SRA Curve
/The Stimulus Recovery Adaptation curve shows the cycle the athlete goes through during the recovery process after training that leads to the beneficial adaptations. These adaptations are known as supercompensation.
When the natural timing of the SRA curve is interrupted we lose out on potentially beneficial adaptation. This can happen when we introduce a training stimulus to soon or by speeding up recovery through one of our recovery strategies. It may be advantageous to sacrifice potential adaptation at times. These include increased training frequency for technique focus over physical adaptations, and recovery intervention for when performance is prioritized over adaptation.
Before we can understand recovery strategies, we must first understand what fatigue is. Fatigue is the stress induced through training that causes a diminished ability to perform.

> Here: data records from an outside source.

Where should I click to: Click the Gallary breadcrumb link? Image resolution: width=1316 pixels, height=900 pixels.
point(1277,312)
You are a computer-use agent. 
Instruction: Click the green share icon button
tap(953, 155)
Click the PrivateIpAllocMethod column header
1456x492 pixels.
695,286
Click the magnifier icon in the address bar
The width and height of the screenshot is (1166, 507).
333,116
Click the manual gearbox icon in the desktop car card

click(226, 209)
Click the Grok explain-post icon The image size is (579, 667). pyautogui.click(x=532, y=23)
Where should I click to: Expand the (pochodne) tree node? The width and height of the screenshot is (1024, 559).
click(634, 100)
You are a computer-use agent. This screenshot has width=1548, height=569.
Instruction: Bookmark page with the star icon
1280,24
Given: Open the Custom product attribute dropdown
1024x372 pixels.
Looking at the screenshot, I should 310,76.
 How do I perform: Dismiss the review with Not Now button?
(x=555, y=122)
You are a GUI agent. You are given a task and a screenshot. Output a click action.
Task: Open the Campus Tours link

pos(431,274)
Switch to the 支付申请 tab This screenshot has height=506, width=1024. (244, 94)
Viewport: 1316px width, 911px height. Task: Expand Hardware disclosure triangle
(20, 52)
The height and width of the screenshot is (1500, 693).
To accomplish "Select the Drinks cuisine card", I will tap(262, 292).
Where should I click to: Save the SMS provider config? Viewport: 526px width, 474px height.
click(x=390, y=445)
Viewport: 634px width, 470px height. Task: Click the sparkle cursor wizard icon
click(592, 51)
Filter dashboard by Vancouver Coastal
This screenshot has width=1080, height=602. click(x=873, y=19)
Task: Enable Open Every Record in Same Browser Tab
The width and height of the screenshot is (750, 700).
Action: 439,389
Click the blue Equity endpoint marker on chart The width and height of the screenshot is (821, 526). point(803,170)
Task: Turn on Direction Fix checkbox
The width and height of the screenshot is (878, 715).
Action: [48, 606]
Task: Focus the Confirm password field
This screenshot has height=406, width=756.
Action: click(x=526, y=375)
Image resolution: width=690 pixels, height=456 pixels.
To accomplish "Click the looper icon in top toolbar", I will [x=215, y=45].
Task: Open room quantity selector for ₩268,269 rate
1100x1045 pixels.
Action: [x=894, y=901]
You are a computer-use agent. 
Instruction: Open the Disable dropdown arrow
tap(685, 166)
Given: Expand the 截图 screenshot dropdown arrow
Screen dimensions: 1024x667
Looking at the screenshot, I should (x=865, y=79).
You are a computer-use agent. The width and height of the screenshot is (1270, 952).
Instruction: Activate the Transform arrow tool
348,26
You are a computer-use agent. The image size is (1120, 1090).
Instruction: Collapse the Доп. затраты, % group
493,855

There are different types of fatigue
Acute Fatigue is the fatigue that accumulates during the course of a workout. Example: Being able to perform 5 Pull Ups in a set at the start of a workout but only 2 at the end of a workout
Chronic Fatigue is the fatigue that accumulates over the course of a training block. Example:
Being able to perform 5 Pull Ups in a set on the first week of a program but only 4 in the third week
Local Fatigue is the fatigue of a specific area of the body.
Systemic Fatigue is the overall fatigue of the athlete
Non training fatigue will contribute to the systemic fatigue of the athlete. Examples of non
training fatigue can include: Sleep deprivation, Poor nutrition, psychological and emotional stress, Illness, and drug and alcohol use. Strategies for dealing with most non training fatigue will fall under lifestyle coaching.